В первой же схватке с фашистами партизаны отметили смелость Николая. Среди братьев он пользовался непререкаемым авторитетом. Отец по своему житейскому опыту и мудрости считался в семье как бы за комиссара. Струтинские были ярким доказательством веры западноукраинских трудящихся в советский строй, их преданности социалистической Отчизне. И они, безусловно, были не единственными. Многие местные жители связали свою судьбу с отрядом «Победители» — семьи Довгер, Никончуков, Примак, Мамонцев. Кстати, хутор последних стал явочной квартирой Н. И. Кузнецова. Здесь уместно привести слова Д. Н. Медведева, сказавшего в одной из бесед с партизанами, что будет «грош цена, если мы не обопремся на помощь советских людей, оказавшихся на оккупированной врагами территории. Только в тесном контакте с советскими патриотами, опираясь на народ, мы сможем выполнить наши задачи…»
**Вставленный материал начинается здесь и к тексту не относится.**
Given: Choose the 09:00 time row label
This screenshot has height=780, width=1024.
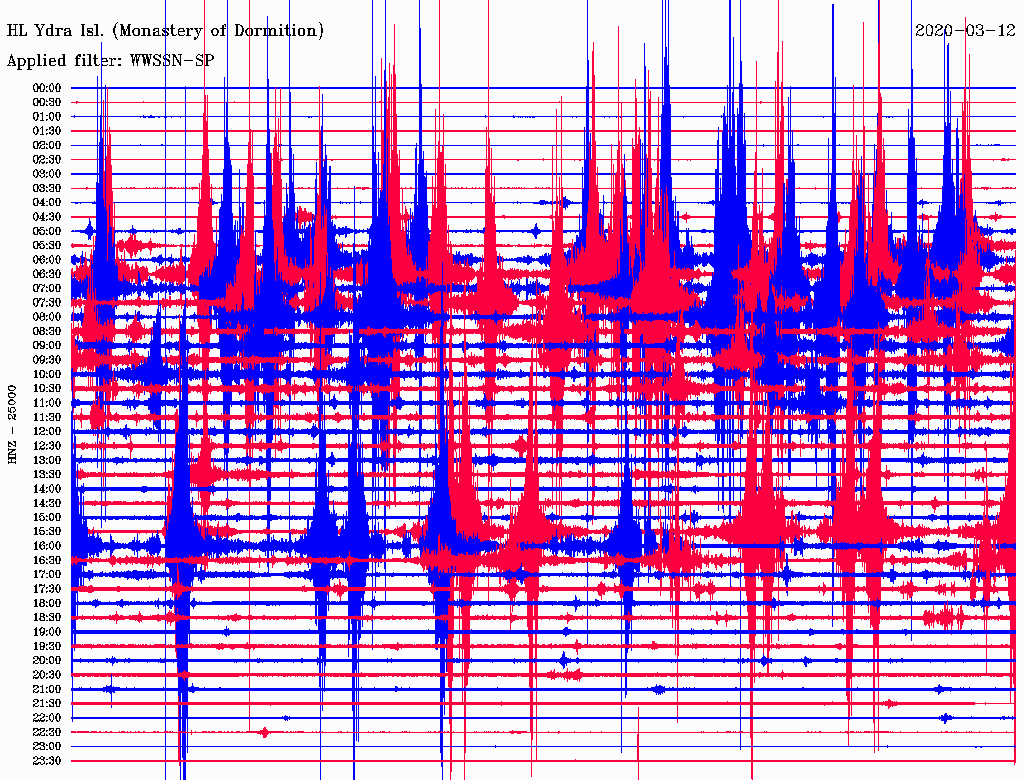Looking at the screenshot, I should 48,345.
Струтинские хорошо знали свой край, имели множество родственников и знакомых, и это было особенно ценно для партизанского командования. Когда в отряде обсуждали, кого дать в напарники Кузнецову для его первого задания в Ровно, выбор пал на Струтинского-отца, знавшего город как свои пять пальцев. Знали, естественно, и самого Струтинского, знали, что он отец партизанской семьи. Риск был немалый, но Владимир Степанович твердо заверил Медведева: «Сделаю все, что смогу».
Кузнецову в тот первый выезд в Ровно нужно было проверить самого себя. Так они и шествовали: одной стороной улицы — стройный обер-лейтенант Пауль Зиберт, а другой — ни на минуту не выпускающий его из вида Владимир Степанович Струтинский, с волнением следящий за каждым шагом Кузнецова- Зиберта.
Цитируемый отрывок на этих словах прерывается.